Data to examine START

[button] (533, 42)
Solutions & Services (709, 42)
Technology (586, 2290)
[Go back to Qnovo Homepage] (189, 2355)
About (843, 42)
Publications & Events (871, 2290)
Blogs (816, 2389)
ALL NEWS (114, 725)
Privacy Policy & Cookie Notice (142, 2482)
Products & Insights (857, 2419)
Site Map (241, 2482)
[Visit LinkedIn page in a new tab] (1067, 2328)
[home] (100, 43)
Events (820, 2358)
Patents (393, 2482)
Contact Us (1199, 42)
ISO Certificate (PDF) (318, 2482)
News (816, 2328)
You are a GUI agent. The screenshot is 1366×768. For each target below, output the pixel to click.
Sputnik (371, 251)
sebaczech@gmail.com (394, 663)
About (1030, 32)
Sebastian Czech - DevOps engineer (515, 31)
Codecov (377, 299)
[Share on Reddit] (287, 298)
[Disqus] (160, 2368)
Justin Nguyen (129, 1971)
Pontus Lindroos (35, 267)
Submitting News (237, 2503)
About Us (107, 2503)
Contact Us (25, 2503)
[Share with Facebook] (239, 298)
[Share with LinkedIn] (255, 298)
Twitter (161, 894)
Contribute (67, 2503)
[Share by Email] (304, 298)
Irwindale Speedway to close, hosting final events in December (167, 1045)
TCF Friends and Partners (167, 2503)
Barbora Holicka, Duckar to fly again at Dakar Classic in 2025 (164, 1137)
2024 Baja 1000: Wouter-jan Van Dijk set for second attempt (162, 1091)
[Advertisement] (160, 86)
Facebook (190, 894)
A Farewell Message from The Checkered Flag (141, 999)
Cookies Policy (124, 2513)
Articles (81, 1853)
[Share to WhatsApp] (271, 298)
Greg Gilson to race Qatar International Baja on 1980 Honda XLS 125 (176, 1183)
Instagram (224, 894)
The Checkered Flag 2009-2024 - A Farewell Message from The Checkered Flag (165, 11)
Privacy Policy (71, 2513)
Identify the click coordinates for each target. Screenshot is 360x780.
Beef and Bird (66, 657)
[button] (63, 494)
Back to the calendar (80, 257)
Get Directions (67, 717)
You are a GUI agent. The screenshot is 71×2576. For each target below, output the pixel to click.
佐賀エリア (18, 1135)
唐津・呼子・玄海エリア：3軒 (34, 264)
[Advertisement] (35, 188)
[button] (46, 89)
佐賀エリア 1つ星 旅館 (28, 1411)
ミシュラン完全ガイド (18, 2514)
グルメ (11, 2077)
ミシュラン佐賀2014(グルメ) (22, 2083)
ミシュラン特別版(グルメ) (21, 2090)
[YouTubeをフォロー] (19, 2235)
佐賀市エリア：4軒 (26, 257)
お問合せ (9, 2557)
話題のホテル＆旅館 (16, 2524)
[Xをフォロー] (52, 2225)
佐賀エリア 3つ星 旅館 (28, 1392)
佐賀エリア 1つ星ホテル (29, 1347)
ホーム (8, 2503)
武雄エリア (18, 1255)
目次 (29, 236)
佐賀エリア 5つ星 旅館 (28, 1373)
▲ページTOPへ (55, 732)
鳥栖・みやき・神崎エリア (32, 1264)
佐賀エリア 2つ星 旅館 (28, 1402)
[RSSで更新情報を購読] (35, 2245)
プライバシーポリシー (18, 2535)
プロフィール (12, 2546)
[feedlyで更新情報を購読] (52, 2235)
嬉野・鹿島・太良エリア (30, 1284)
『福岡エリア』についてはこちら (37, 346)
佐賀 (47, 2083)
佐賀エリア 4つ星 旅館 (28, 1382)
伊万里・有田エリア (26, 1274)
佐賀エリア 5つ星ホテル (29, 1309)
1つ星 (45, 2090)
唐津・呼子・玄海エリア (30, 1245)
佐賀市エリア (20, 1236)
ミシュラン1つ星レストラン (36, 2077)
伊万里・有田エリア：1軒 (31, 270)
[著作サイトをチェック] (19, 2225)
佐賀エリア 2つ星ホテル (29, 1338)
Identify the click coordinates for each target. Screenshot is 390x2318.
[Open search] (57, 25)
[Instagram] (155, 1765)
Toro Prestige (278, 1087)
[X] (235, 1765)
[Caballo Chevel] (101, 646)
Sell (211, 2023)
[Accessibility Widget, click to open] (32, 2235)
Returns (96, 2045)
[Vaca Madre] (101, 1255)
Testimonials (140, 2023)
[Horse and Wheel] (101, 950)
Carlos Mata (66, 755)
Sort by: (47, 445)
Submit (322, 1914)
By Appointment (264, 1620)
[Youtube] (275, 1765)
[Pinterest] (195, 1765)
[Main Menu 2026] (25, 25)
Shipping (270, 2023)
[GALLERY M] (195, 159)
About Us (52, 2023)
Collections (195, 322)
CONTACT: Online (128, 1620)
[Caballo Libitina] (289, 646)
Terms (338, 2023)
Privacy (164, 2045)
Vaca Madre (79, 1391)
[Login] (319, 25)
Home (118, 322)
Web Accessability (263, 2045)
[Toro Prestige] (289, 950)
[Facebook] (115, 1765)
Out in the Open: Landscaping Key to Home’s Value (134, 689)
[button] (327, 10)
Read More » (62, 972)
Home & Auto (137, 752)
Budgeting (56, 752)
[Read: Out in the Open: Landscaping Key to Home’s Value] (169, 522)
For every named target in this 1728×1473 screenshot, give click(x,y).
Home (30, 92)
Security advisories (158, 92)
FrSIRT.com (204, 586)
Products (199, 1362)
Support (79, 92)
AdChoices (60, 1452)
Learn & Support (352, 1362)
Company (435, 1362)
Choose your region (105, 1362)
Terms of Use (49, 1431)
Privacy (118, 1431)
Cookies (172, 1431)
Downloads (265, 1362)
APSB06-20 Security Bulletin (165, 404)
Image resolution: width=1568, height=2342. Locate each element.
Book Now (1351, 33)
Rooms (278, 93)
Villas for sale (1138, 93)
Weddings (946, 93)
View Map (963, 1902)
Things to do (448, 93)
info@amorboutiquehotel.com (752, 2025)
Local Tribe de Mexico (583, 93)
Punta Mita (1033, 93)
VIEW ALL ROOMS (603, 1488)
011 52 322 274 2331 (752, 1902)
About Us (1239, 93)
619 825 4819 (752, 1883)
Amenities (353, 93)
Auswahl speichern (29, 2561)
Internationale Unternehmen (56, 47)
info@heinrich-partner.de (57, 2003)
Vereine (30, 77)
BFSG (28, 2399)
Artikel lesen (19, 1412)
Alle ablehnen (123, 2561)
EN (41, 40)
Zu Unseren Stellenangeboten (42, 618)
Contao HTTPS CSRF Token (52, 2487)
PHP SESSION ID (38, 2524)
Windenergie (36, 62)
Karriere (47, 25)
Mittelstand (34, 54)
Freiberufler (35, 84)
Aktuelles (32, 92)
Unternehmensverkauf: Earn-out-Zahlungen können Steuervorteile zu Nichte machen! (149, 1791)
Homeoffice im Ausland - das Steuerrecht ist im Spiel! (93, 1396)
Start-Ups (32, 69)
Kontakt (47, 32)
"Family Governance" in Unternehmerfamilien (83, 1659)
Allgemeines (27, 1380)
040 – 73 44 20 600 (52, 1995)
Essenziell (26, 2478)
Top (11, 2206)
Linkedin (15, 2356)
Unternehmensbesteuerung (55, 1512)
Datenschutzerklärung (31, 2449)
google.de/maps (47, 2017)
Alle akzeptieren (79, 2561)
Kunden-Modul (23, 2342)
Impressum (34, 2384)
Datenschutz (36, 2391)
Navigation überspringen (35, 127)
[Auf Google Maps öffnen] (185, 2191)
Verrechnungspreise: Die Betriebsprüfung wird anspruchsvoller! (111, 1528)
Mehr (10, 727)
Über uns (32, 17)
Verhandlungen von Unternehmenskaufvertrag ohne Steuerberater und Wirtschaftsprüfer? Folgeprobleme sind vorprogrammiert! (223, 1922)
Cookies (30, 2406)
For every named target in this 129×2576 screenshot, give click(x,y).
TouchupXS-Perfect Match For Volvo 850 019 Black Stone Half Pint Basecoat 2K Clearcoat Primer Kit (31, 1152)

Data to examine END

Word for word, reproduce the listing from its first line through the line that has "ミシュラン佐賀2014(グルメ) (22, 2083)" in it, and go no further.

◆ **Result**:
[button] (533, 42)
Solutions & Services (709, 42)
Technology (586, 2290)
[Go back to Qnovo Homepage] (189, 2355)
About (843, 42)
Publications & Events (871, 2290)
Blogs (816, 2389)
ALL NEWS (114, 725)
Privacy Policy & Cookie Notice (142, 2482)
Products & Insights (857, 2419)
Site Map (241, 2482)
[Visit LinkedIn page in a new tab] (1067, 2328)
[home] (100, 43)
Events (820, 2358)
Patents (393, 2482)
Contact Us (1199, 42)
ISO Certificate (PDF) (318, 2482)
News (816, 2328)
You are a GUI agent. The screenshot is 1366×768. For each target below, output the pixel to click.
Sputnik (371, 251)
sebaczech@gmail.com (394, 663)
About (1030, 32)
Sebastian Czech - DevOps engineer (515, 31)
Codecov (377, 299)
[Share on Reddit] (287, 298)
[Disqus] (160, 2368)
Justin Nguyen (129, 1971)
Pontus Lindroos (35, 267)
Submitting News (237, 2503)
About Us (107, 2503)
Contact Us (25, 2503)
[Share with Facebook] (239, 298)
[Share with LinkedIn] (255, 298)
Twitter (161, 894)
Contribute (67, 2503)
[Share by Email] (304, 298)
Irwindale Speedway to close, hosting final events in December (167, 1045)
TCF Friends and Partners (167, 2503)
Barbora Holicka, Duckar to fly again at Dakar Classic in 2025 (164, 1137)
2024 Baja 1000: Wouter-jan Van Dijk set for second attempt (162, 1091)
[Advertisement] (160, 86)
Facebook (190, 894)
A Farewell Message from The Checkered Flag (141, 999)
Cookies Policy (124, 2513)
Articles (81, 1853)
[Share to WhatsApp] (271, 298)
Greg Gilson to race Qatar International Baja on 1980 Honda XLS 125 (176, 1183)
Instagram (224, 894)
The Checkered Flag 2009-2024 - A Farewell Message from The Checkered Flag (165, 11)
Privacy Policy (71, 2513)
Identify the click coordinates for each target. Screenshot is 360x780.
Beef and Bird (66, 657)
[button] (63, 494)
Back to the calendar (80, 257)
Get Directions (67, 717)
You are a GUI agent. The screenshot is 71×2576. For each target below, output the pixel to click.
佐賀エリア (18, 1135)
唐津・呼子・玄海エリア：3軒 (34, 264)
[Advertisement] (35, 188)
[button] (46, 89)
佐賀エリア 1つ星 旅館 (28, 1411)
ミシュラン完全ガイド (18, 2514)
グルメ (11, 2077)
ミシュラン佐賀2014(グルメ) (22, 2083)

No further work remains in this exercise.